### PROBLEM TO SOLVE
Reproduce the records below exactly; the images should not appear.

********************

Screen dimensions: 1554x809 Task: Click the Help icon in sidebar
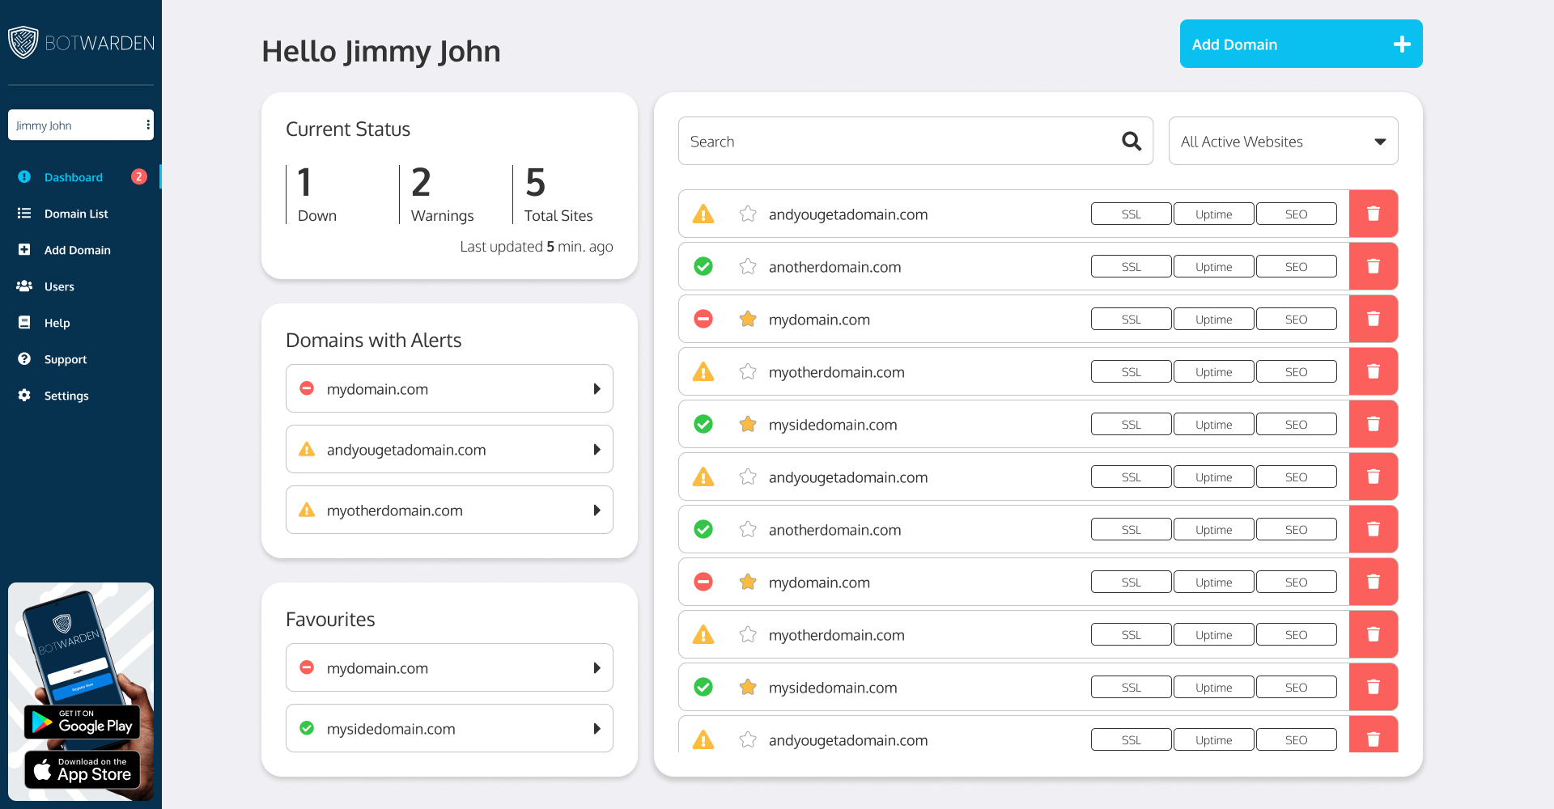(24, 323)
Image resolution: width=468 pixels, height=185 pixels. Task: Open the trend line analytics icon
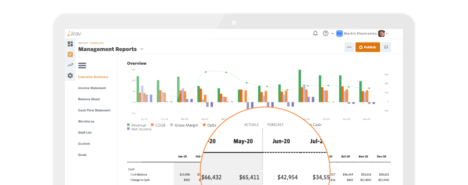click(70, 65)
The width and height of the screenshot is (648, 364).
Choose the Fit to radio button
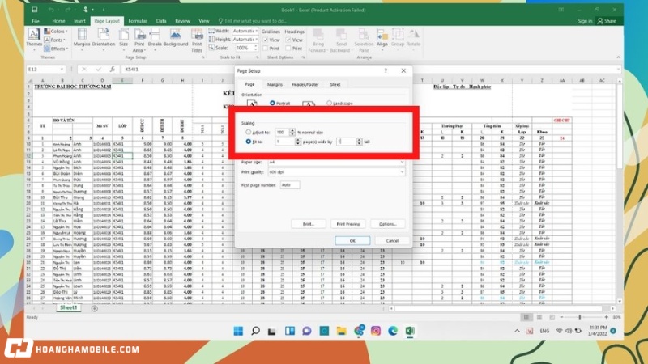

********************

### TASK SOLUTION
Screen dimensions: 1554x809 Task: Click the Help icon in sidebar
(24, 323)
Image resolution: width=468 pixels, height=185 pixels. Task: Open the trend line analytics icon
click(70, 65)
The width and height of the screenshot is (648, 364).
Choose the Fit to radio button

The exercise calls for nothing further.